◆ WORK INSTRUCTIONS
Could you edit the listing below, from the line holding "You are a GUI" through the line holding "tap(127, 615)", inclusive, so that "speech bubble" becomes "chat bubble" and nothing else changes? Give back only those lines, without the pictures.

◆ INFORMATION SUPPLIED
● ● ●
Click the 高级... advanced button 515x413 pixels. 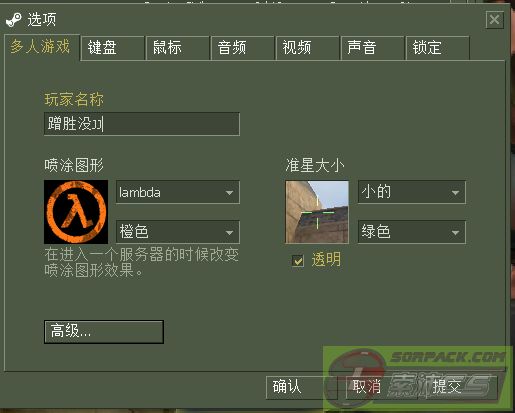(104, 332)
● ● ●
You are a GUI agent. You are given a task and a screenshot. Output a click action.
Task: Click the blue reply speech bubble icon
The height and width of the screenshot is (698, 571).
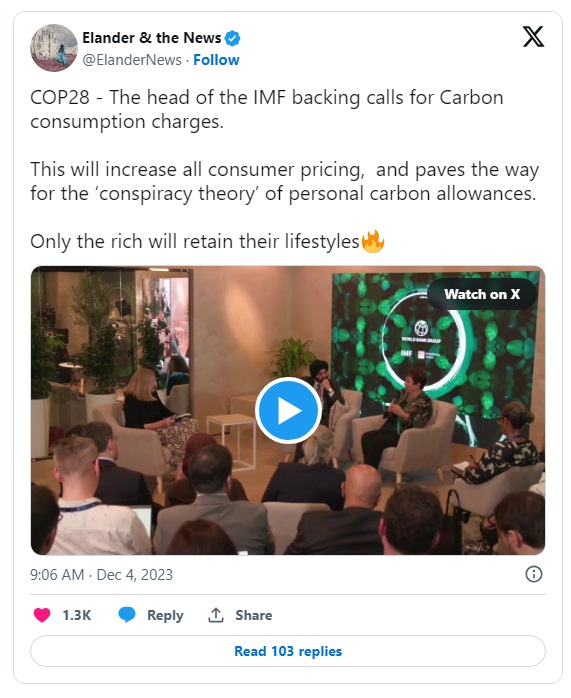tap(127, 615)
● ● ●
◆ WRITTEN RESPONSE
You are a GUI agent. You are given a task and a screenshot. Output a click action.
Task: Click the blue reply chat bubble icon
The height and width of the screenshot is (698, 571).
tap(127, 615)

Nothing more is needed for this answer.